Bretton Woods Agreement Products

The Bretton Woods system was put in place as a more stable replacement for the gold standard under which all currencies were converted to gold. Under the new agreement, the dollar was the standard for international transactions, which were valued at one ounce of gold. The fact that the United States held a large portion of the world`s gold reserves allowed the dollar to play its new role as a standard currency on which the stock markets were based.

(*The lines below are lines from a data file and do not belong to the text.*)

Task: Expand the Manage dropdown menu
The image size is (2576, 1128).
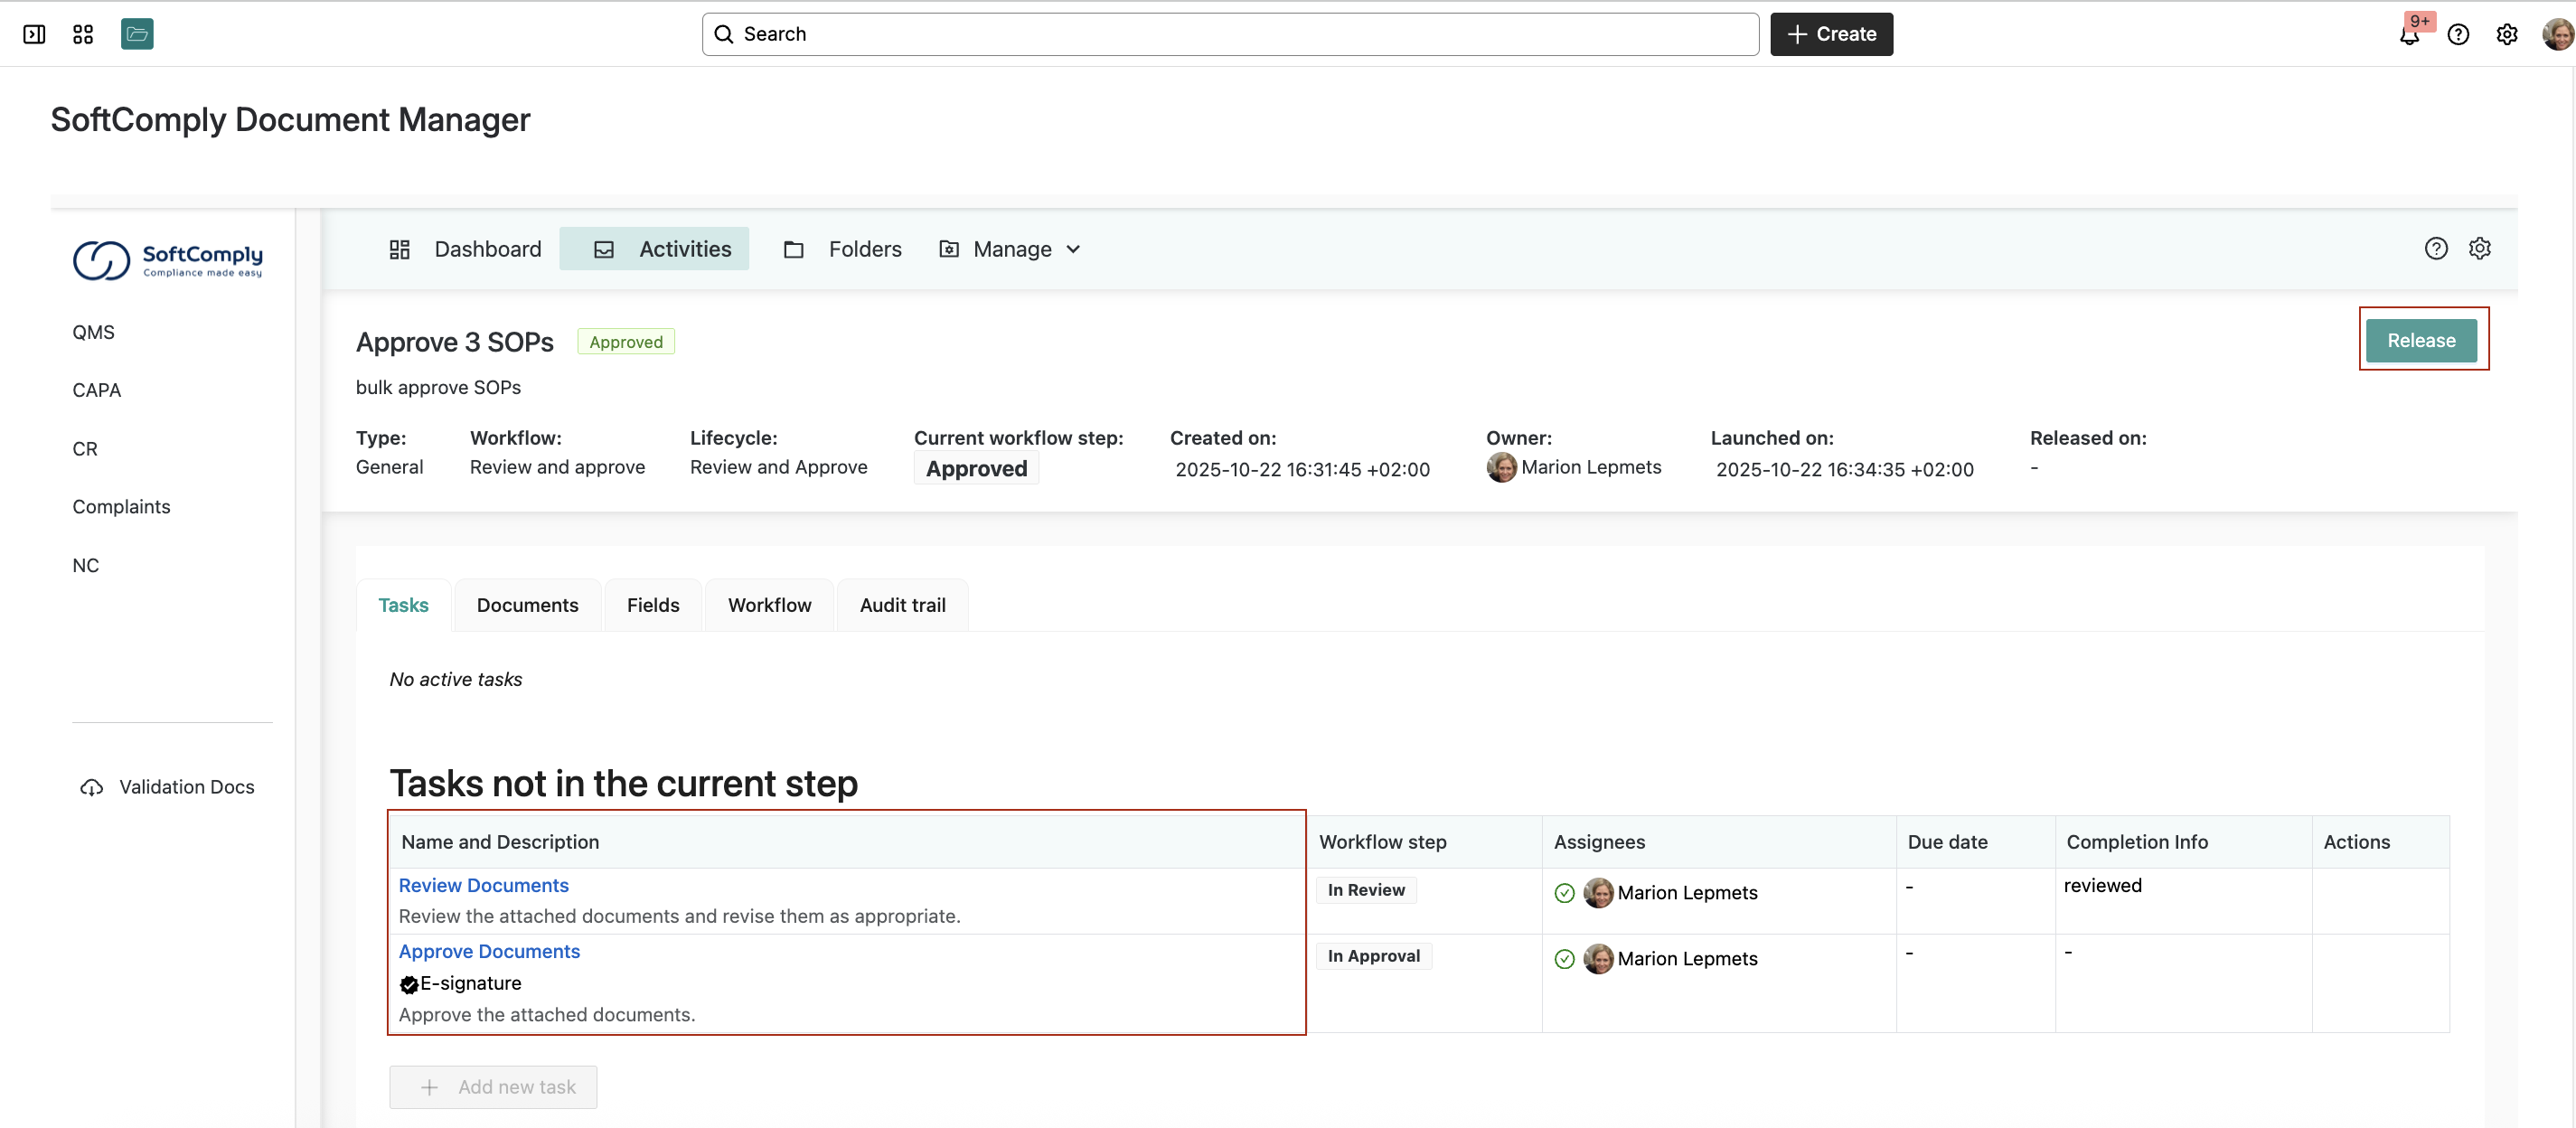Action: [x=1011, y=250]
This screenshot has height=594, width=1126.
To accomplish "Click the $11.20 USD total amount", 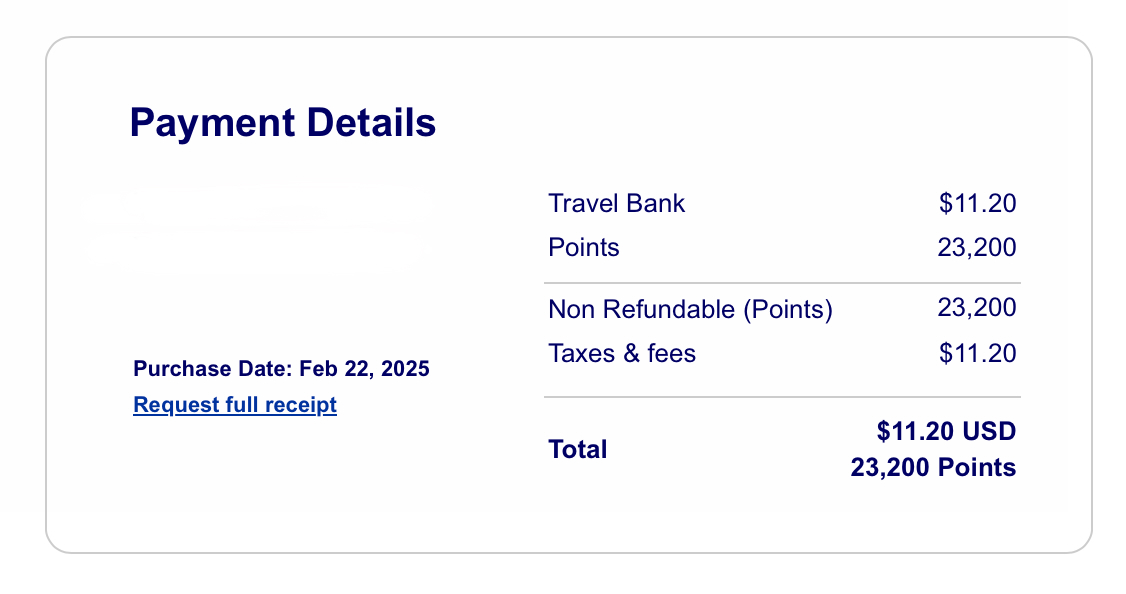I will point(946,432).
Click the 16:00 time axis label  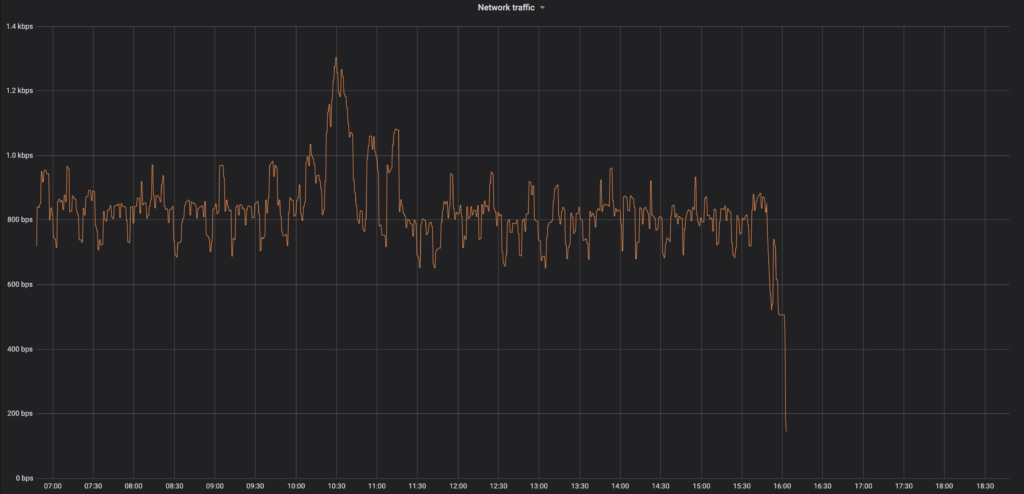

The Bretton Woods Agreement of 1944 introduced a new global monetary system. It replaced the gold standard with the U.S. dollar as the global currency. It thus established America as a dominant power in the global economy. After the agreement was signed, America was the only country with the ability to print dollars. The experience of the Great Depression, when the proliferation of exchange controls and trade barriers caused an economic catastrophe, was new in the minds of civil servants. Bretton Woods planners hoped to avoid a repeat of the debacle of the 1930s, when exchange controls undermined the international payment system that served as the basis for world trade. Governments` policy of the 1930s to increase the competitiveness of a country`s export products to reduce balance-of-payments deficits through monetary devaluation exacerbated national deflationary spirals, resulting in drastic national incomes, a contraction in demand, mass unemployment and a general decline in world trade. Trade in the 1930s was largely limited to currency blocs (groups of nations using an equivalent currency, such as the “sterling zone” of the British Empire).

These blocs have delayed international capital flows and foreign investment opportunities. While this strategy has tended to increase government revenues in the short term, it has significantly degraded the situation in the medium and long term. The collapse of Europe`s corporate structure during the war was complete. … Europe`s requirements for the next three or four years of foreign food and other essentials… mainly from the United States … are so far superior to their current ability to pay that they must receive considerable assistance or face a very serious economic, social and political deterioration. Bretton Woods planners set up a system of rules, institutions and procedures to regulate the international monetary system and created the International Bank for Reconstruction and Development (IBRD) (now one of the five World Bank Group institutions) and the International Monetary Fund (IMF). These organizations were put into service in 1946 after the ratification of the agreement by a sufficient number of countries. There was broad consensus among powerful nations that the lack of exchange rate coordination during the interwar period had exacerbated political tensions.

This facilitated the decisions of the Bretton Woods conference. In addition, all the Bretton Woods governments agreed that the monetary chaos of the interwar period had brought some valuable lessons. Harold James`s elegant essay is the book`s most thoughtful. The Bretton Woods agreement, he writes, was possible because it isolated the monetary settlement of the interminable trade disputes that trade wars lasted for 70 years. This useful collection of basic documents and essays marks the 75th anniversary of the Bretton Woods Agreement of July 20, 1944. The Bretton Woods system is mainly identified by the monetary agreement that established the International Monetary Fund (IMF) to help countries maintain fixed exchange rates. In fact, the IMF was part of a group of interdependent institutions, including the International Bank for Reconstruction and Development (IBRD), the precursor to the World Bank, and, three years later, the General Agreement on Tariffs and Trade, a precursor to the World Trade Organization, much later.